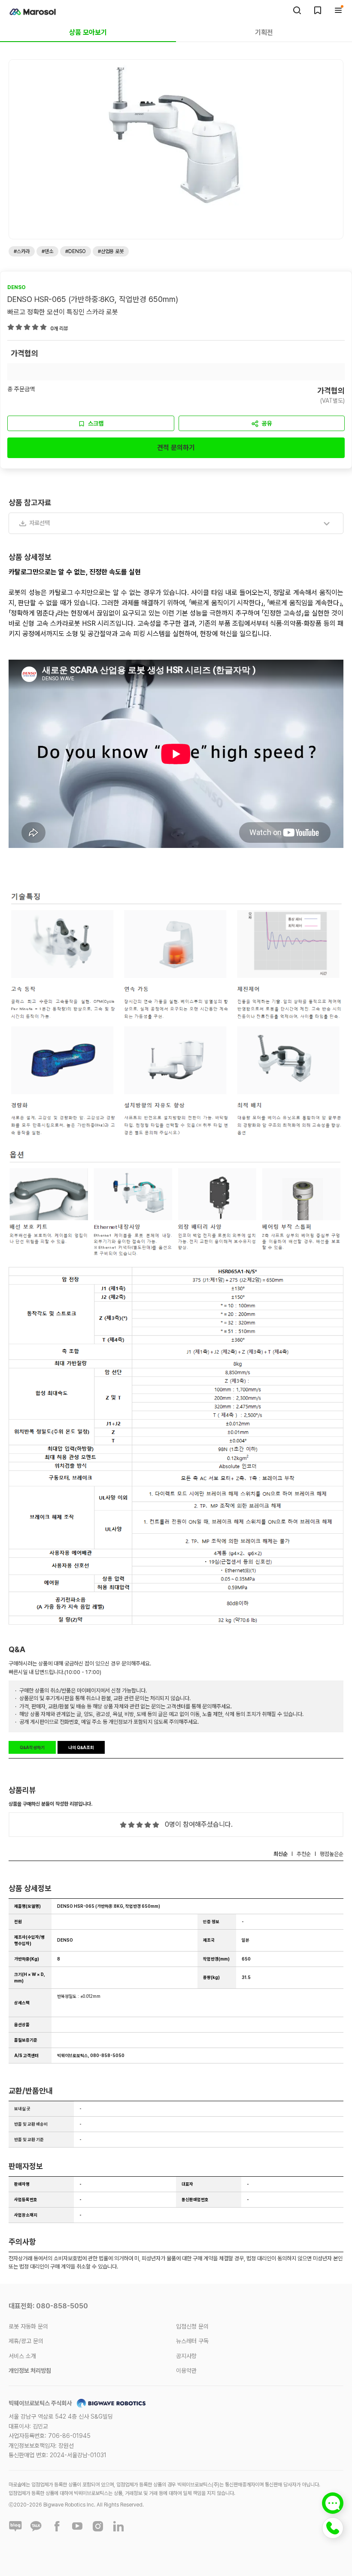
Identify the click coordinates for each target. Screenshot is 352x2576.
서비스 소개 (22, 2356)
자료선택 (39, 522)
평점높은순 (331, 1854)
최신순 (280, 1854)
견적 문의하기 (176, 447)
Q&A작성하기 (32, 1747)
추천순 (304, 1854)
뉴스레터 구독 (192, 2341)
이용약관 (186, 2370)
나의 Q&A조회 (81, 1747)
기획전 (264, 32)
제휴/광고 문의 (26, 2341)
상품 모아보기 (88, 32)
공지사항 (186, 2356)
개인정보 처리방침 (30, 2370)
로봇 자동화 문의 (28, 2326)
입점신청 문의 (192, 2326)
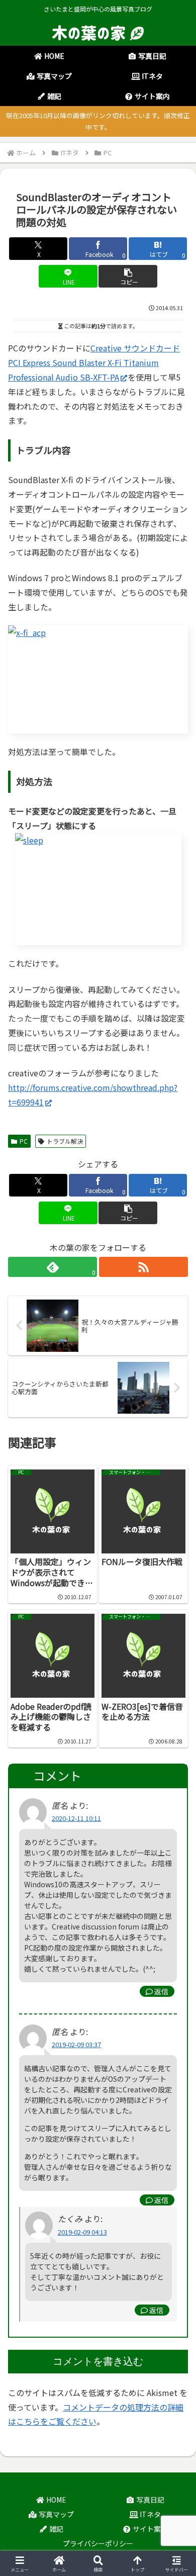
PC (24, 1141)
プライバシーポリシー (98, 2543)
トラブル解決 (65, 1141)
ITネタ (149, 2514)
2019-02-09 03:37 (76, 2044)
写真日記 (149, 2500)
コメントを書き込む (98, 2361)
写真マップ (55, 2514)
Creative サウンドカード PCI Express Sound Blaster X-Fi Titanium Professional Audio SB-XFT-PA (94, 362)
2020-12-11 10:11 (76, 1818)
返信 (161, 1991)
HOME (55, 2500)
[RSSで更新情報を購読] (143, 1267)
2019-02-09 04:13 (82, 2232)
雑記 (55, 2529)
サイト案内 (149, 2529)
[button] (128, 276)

HOW TO COMPLETE THIS TASK
Return the line where "トラブル解決 (65, 1141)" appears, then every line after it to the end of the listing, all exactly as written.

ANSWER BOX
トラブル解決 (65, 1141)
ITネタ (149, 2514)
2019-02-09 03:37 (76, 2044)
写真日記 (149, 2500)
コメントを書き込む (98, 2361)
写真マップ (55, 2514)
Creative サウンドカード PCI Express Sound Blaster X-Fi Titanium Professional Audio SB-XFT-PA (94, 362)
2020-12-11 10:11 (76, 1818)
返信 (161, 1991)
HOME (55, 2500)
[RSSで更新情報を購読] (143, 1267)
2019-02-09 04:13 (82, 2232)
雑記 (55, 2529)
サイト案内 (149, 2529)
[button] (128, 276)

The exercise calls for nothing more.